Dexter the rooster now thinks I am hurting one of his ladies and he enters the ruckus, giving me a loud telling off and flapping his wings at me. Feathers are flying everywhere, and I’m now spitting them out of my mouth as I yell at him “I’m the boss Dexter .. remember .. I’m the boss of this chook run .. back off”. I'm doing my best to look like I'm in charge from my prone position. Amazingly enough he walks off. Finally I manage to get a hold of the mouse and pry it out of her beak. I carry it out to the paddock amongst loud protest and hurl it into the grass. Those silly chooks are none the wiser and they run round and round the chook run looking for it.

Anyhow ...Once again they are on 'lock-down' tonight because I have put more bait down the holes. Dang .. another early morning to get up and check for any rat bait before the chooks get up (which is quite early if you are a rooster). This is a lot of work and still not one solitary egg.

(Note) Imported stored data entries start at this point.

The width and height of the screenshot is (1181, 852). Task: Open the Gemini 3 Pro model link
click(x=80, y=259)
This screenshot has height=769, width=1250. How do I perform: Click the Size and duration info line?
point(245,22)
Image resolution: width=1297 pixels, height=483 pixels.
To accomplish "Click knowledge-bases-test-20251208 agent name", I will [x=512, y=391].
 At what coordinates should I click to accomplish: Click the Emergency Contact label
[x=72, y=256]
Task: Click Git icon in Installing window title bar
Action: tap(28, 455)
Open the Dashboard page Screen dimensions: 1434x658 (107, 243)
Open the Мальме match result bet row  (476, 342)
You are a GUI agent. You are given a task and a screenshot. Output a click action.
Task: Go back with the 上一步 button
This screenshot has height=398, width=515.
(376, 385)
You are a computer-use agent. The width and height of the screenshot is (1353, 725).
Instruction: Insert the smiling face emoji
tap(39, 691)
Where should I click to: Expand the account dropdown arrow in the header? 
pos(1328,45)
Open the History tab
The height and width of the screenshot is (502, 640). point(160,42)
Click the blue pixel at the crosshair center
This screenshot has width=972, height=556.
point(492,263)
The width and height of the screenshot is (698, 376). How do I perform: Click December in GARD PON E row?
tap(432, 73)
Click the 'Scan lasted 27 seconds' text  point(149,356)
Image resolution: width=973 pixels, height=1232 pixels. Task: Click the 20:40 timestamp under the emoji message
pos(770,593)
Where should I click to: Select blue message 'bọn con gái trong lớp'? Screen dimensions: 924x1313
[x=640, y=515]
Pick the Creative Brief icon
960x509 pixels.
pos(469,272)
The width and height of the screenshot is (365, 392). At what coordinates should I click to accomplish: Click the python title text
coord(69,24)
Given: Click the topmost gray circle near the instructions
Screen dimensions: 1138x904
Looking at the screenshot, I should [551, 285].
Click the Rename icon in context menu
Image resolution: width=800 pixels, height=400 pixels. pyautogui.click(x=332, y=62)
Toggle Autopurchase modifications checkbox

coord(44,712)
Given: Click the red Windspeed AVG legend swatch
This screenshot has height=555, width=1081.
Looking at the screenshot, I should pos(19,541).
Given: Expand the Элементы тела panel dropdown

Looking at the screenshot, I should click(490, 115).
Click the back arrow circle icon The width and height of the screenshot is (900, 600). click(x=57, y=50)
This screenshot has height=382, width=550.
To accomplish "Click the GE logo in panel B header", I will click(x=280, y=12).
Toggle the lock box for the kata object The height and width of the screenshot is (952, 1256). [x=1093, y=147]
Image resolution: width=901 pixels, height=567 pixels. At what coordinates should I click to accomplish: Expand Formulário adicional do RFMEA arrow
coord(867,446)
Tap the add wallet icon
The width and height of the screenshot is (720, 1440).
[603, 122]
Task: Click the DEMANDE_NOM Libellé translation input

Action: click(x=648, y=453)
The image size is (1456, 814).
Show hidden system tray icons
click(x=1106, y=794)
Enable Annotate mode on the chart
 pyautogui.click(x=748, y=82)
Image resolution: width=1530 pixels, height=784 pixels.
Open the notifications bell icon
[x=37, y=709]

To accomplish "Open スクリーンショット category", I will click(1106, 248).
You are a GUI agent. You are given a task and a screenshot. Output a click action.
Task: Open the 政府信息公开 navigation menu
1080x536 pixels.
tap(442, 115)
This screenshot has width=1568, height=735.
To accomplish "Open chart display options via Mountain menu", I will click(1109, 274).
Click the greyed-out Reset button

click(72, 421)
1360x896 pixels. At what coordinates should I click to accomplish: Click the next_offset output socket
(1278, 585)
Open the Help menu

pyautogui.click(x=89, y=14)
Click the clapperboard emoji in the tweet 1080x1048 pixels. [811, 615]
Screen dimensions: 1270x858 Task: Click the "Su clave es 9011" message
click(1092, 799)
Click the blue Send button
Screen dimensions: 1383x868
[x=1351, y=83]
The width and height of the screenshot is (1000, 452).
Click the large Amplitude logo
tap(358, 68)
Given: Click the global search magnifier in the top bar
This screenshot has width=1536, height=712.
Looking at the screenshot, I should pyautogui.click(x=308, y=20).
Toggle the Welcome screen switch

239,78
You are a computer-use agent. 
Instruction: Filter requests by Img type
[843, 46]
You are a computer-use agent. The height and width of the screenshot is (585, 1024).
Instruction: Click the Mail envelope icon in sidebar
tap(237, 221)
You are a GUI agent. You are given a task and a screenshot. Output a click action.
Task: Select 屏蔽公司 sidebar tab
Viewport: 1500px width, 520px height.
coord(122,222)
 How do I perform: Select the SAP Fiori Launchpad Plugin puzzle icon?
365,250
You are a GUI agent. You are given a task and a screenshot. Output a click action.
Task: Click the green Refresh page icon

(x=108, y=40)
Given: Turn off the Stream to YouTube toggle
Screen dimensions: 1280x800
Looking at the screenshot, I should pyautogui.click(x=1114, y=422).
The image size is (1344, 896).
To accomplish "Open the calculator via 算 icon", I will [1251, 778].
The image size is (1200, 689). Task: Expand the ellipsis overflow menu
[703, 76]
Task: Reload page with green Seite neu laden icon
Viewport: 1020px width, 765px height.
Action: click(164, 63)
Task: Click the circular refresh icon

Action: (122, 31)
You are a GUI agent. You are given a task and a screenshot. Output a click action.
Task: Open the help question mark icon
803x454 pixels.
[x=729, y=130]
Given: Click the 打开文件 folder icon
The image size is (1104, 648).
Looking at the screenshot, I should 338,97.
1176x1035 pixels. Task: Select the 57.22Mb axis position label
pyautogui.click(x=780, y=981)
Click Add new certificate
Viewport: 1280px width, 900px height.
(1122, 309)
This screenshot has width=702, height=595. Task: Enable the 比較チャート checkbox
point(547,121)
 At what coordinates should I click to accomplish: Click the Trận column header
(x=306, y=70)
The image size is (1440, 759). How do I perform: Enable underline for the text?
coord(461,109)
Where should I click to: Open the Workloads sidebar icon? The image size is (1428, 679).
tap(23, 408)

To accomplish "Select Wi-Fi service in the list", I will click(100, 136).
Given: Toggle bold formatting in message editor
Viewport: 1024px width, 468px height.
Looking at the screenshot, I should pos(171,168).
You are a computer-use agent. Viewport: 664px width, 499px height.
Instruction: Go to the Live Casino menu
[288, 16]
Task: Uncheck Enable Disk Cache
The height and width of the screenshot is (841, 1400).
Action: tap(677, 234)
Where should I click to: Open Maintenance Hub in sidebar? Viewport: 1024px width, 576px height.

The next day ... with the netting now buried properly (on an angle) nothing is coming in from the ouside. But here is one trapped inside the coop under the baby chookhouse. I'm going out now to move it and get rid of it. God I hope it doesn't run up my leg or anything ... wish me luck ..
I'm laughing so much but I bet your dodgy knee doesn't get the joke.Also you can't even have an egg breakfast for compensation!A lot of work burying all that wire.I'm currently digging up the site of my future chook pen and hoping a double row of pavers all the way around the edge will help.Hope you've managed to deal to the last remaining rat.